- [Data entries]
┏━━

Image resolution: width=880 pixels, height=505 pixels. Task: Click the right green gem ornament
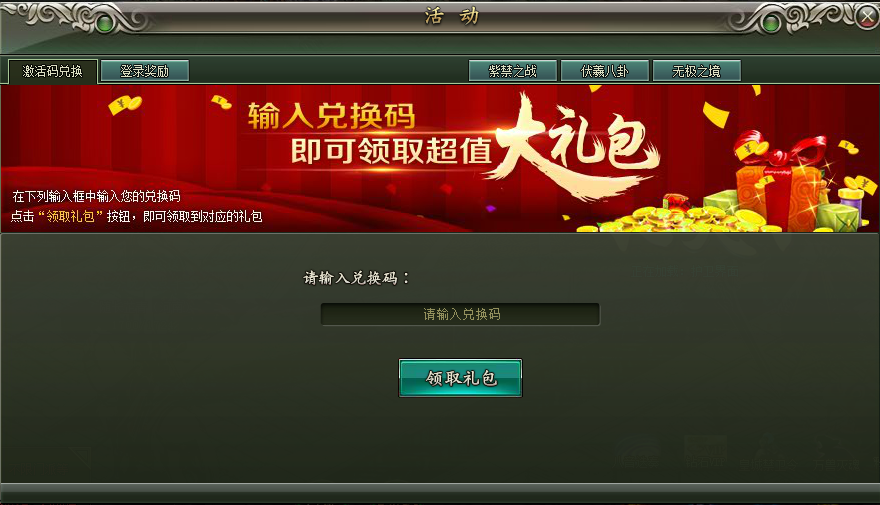(x=772, y=24)
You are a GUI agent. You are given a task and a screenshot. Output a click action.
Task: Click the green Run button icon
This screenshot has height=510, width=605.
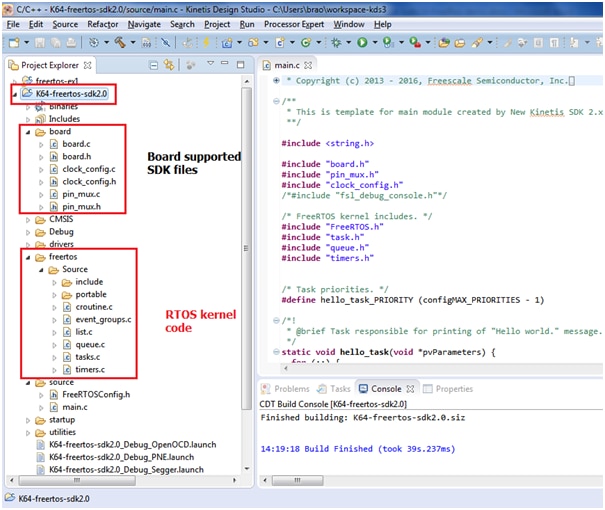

┗━━

- [Task details] From the entries above, pull out each line that includes "screenshot".

- [Written reply]
You are a GUI agent. You are given a task and a screenshot. Output a click action.
This screenshot has height=510, width=605.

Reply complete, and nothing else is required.